Sobre la moderación de Dios en esta plaga dice el libro de la Sabiduría:

Y aun sin esto, podían haber sucumbido de un soplo, perseguidos por la justicia, aventados por tu soplo poderoso, pero tú todo lo has dispuesto con peso, número y medida. Tú siempre puedes desplegar tu gran poder. ¿Quién puede resistir la fuerza de tu brazo? Porque el mundo entero es ante ti como un gramo en la balanza, como gota de rocío mañanero sobre la tierra. Pero te compadeces de todos, porque todo lo puedes y pasas por alto los pecados de los hombres para que se arrepientan (Sab 11,20-23).

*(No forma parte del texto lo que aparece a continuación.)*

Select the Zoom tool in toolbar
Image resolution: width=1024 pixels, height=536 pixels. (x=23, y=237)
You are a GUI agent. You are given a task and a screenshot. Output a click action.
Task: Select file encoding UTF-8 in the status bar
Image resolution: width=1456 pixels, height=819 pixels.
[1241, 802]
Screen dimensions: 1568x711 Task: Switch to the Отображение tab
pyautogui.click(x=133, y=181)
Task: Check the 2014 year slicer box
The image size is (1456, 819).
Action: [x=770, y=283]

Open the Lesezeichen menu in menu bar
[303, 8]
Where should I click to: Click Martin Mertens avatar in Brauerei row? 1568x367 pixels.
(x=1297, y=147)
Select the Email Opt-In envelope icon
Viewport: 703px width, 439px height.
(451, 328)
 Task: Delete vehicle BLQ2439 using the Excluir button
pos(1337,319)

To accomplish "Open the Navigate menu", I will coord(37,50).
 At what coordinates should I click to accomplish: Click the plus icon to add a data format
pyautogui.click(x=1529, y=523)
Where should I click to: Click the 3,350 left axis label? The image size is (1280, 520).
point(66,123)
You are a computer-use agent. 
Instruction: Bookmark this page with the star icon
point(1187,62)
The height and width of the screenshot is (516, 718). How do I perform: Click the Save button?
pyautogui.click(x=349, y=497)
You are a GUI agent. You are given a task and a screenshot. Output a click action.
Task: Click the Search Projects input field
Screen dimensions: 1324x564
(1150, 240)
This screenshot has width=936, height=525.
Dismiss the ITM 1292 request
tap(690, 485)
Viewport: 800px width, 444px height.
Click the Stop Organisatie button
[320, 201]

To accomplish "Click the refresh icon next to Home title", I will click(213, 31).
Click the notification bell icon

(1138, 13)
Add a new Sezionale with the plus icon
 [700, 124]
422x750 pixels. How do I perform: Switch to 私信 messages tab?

Por eso hay que desterrar, incluso del Antiguo Testamento, la imagen de un Dios vengativo que quiere destruir a los paganos o a los pecadores. Los castigos son oportunidades de conversión. Dios no quiere la muerte del pecador, sino que se convierta y vida (cf. Ez 18,23).

[Ex 9,20-21] Pero para salvarse de la granizada se necesita una cierta fe, la fe en la palabra de Moisés: los que no creyeron en la advertencia de Moisés y no pusieron al resguardo sus ganados y sus esclavos sufrieron los terribles efectos del granizo. Pudieron empezar a atisbar que la fe es necesaria para la salvación.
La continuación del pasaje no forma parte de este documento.